U.S. CORN MARKET SKEWED BY SOVIET BUYING
  Recent purchases of U.S. corn by the
  Soviet Union have skewed the domestic cash market by increasing
  the price difference between the premium price paid at the Gulf
  export point and interior levels, cash grain dealers said.
      Many dealers expect the USDA will act soon to reduce the
  cash price premium at the Gulf versus the interior -- which a
  dealer in Davenport, Iowa, said was roughly 20 pct wider than
  normal for this time of year at 25 cents a bushel -- by making
  it worthwhile for farmers to move grain.
      By lowering ASCS county posted prices for corn, the USDA
  could encourage farmers to engage in PIK and roll corn sales,
  where PIK certificates are used to redeem corn stored under the
  government price support loan program and then marketed.
      If the USDA acts soon, as many dealers expect, the movement
  would break the Gulf corn basis.
      "The USDA has been using the Gulf price to determine county
  posted prices," one dealer said. "It should be taking the
  average of the Gulf price and the price in Kansas City," which
  would more closely reflect the lower prices in the interior
  Midwest.
      "But we don't know when they might do it," an Ohio dealer
  said, which has created uncertainty in the market.
      The USDA started the PIK certificate program in an effort
  to free up surplus grain that otherwise would be forfeited to
  the government and remain off the market and in storage.
      Yesterday, USDA issued a report showing that only slightly
  more than 50 pct of the 3.85 billion dlrs in PIK certificates
  it has issued to farmers (in lieu of cash payments) had to date
  been exchanged for grain.
      With several billion dlrs worth of additional PIK
  certificates scheduled to be issued in the coming months, the
  USDA would be well advised to encourage the exchange for grain
  by adjusting the ASCS prices, cash grain dealers said.

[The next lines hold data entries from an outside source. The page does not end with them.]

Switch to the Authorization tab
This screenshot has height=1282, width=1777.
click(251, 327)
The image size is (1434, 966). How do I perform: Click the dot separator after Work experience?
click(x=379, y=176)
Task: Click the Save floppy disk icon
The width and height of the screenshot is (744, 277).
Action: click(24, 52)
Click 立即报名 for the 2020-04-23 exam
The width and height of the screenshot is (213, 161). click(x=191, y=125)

      A byproduct of the Soviet buying has been a sharp rise in
  barge freight costs quoted for carrying grain from the Midwest
  to the export terminals, cash dealers said.

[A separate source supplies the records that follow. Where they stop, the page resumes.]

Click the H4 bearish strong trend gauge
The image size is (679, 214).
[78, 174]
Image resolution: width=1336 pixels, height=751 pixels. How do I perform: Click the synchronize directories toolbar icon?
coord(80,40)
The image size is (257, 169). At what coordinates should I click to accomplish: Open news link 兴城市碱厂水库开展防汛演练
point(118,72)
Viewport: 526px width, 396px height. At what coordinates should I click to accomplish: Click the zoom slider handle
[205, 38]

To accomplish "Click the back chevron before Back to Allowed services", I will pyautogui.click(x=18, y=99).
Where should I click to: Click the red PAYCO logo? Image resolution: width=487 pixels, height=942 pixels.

      Freight from upper areas of the Mississippi have risen
  nearly 50 pct in the past two weeks to over 150 pct of the
  original tariff price. The mild winter and early reopening of
  the mid-Mississippi river this spring have also encouraged the
  firmer trend in barge freight, dealers noted.

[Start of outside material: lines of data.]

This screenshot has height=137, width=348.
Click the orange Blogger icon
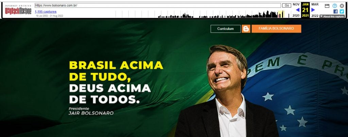click(x=246, y=29)
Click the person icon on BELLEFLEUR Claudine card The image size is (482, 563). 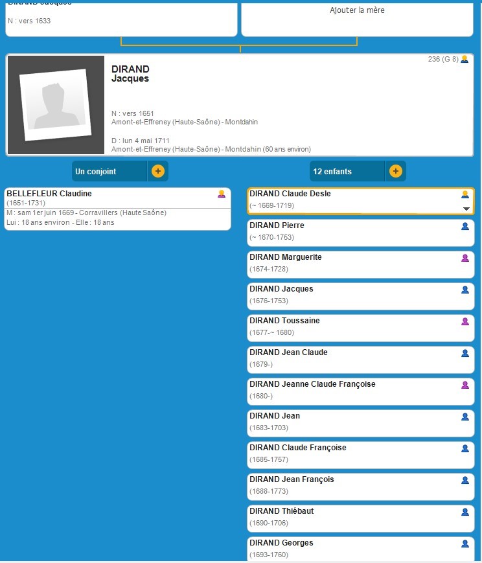pyautogui.click(x=222, y=194)
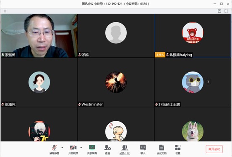Click the red 离开会议 leave button
232x157 pixels.
(x=214, y=149)
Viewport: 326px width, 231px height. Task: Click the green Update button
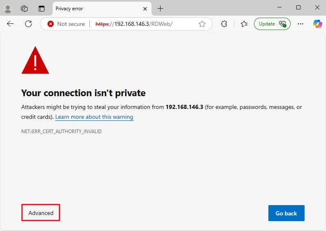tap(272, 24)
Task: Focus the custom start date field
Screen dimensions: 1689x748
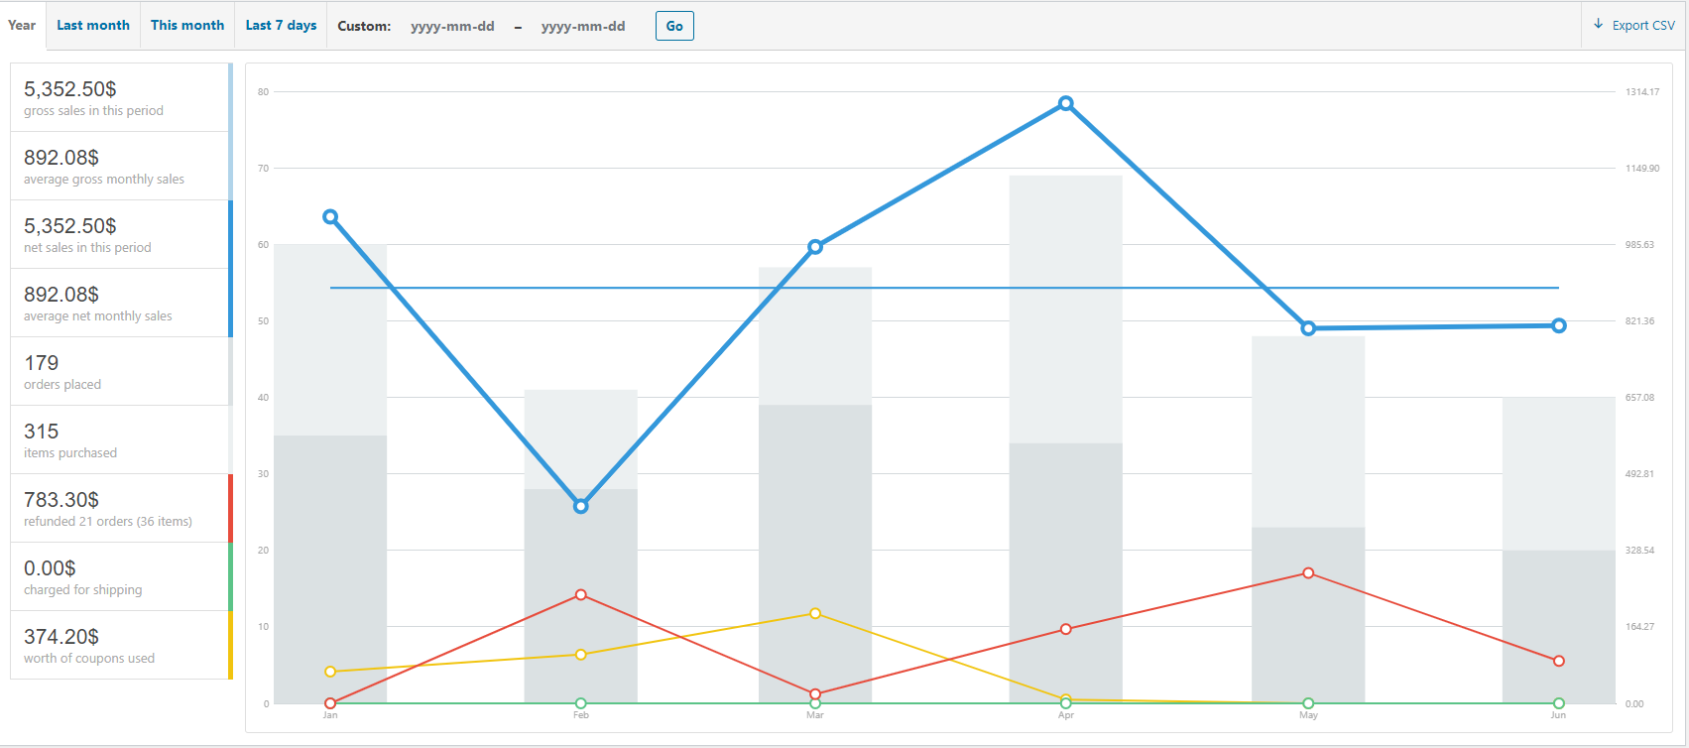Action: (x=452, y=27)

      The higher transportation costs have served to depress
  interior corn basis levels, squeezing the margins obtained by
  the elevators feeding the Gulf export market as well as
  discouraging farmer marketings, they said.
      "The Gulf market overreacted to the Soviet buying reports,"
  which indicate the USSR has booked over two and perhaps as much
  as 4.0 mln tonnes of U.S. corn, one Midwest cash grain trader
  said.
      But dealers anticipate that once the rumors subside,
  freight rates will settle back down because of the overall
  surplus of barges on the Midwest river system.